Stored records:
-*-

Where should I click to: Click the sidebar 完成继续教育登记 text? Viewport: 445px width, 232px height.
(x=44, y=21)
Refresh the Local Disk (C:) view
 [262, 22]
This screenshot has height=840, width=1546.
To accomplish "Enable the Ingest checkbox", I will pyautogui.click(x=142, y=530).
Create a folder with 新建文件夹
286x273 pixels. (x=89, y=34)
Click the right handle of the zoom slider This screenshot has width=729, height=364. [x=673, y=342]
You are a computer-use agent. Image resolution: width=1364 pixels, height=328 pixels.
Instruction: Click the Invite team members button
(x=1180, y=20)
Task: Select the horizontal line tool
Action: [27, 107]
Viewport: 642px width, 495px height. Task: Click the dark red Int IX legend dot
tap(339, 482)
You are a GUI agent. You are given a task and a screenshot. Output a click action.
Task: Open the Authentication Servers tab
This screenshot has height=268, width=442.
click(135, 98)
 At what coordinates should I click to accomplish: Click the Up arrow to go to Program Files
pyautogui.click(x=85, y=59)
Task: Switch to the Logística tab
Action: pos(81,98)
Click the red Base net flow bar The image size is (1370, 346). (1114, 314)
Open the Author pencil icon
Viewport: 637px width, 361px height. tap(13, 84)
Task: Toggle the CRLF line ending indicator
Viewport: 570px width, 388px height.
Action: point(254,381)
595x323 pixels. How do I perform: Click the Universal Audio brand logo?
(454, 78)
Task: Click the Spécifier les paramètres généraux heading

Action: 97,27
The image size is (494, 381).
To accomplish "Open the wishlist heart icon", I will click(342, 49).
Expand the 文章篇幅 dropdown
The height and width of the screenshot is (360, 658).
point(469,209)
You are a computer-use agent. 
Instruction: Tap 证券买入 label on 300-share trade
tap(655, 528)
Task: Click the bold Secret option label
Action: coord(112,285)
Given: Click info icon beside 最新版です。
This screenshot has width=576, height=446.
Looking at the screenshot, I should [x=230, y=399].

-*-

» Problem to solve
Reproduce every line above. Keep it exact.

» Completed exercise
Where should I click to: Click the sidebar 完成继续教育登记 text? Viewport: 445px width, 232px height.
(x=44, y=21)
Refresh the Local Disk (C:) view
 [262, 22]
This screenshot has height=840, width=1546.
To accomplish "Enable the Ingest checkbox", I will pyautogui.click(x=142, y=530).
Create a folder with 新建文件夹
286x273 pixels. (x=89, y=34)
Click the right handle of the zoom slider This screenshot has width=729, height=364. [x=673, y=342]
You are a computer-use agent. Image resolution: width=1364 pixels, height=328 pixels.
Instruction: Click the Invite team members button
(x=1180, y=20)
Task: Select the horizontal line tool
Action: [27, 107]
Viewport: 642px width, 495px height. Task: Click the dark red Int IX legend dot
tap(339, 482)
You are a GUI agent. You are given a task and a screenshot. Output a click action.
Task: Open the Authentication Servers tab
This screenshot has height=268, width=442.
click(135, 98)
 At what coordinates should I click to accomplish: Click the Up arrow to go to Program Files
pyautogui.click(x=85, y=59)
Task: Switch to the Logística tab
Action: pos(81,98)
Click the red Base net flow bar The image size is (1370, 346). (1114, 314)
Open the Author pencil icon
Viewport: 637px width, 361px height. tap(13, 84)
Task: Toggle the CRLF line ending indicator
Viewport: 570px width, 388px height.
Action: point(254,381)
595x323 pixels. How do I perform: Click the Universal Audio brand logo?
(454, 78)
Task: Click the Spécifier les paramètres généraux heading

Action: 97,27
The image size is (494, 381).
To accomplish "Open the wishlist heart icon", I will click(342, 49).
Expand the 文章篇幅 dropdown
The height and width of the screenshot is (360, 658).
point(469,209)
You are a computer-use agent. 
Instruction: Tap 证券买入 label on 300-share trade
tap(655, 528)
Task: Click the bold Secret option label
Action: coord(112,285)
Given: Click info icon beside 最新版です。
This screenshot has width=576, height=446.
Looking at the screenshot, I should [x=230, y=399].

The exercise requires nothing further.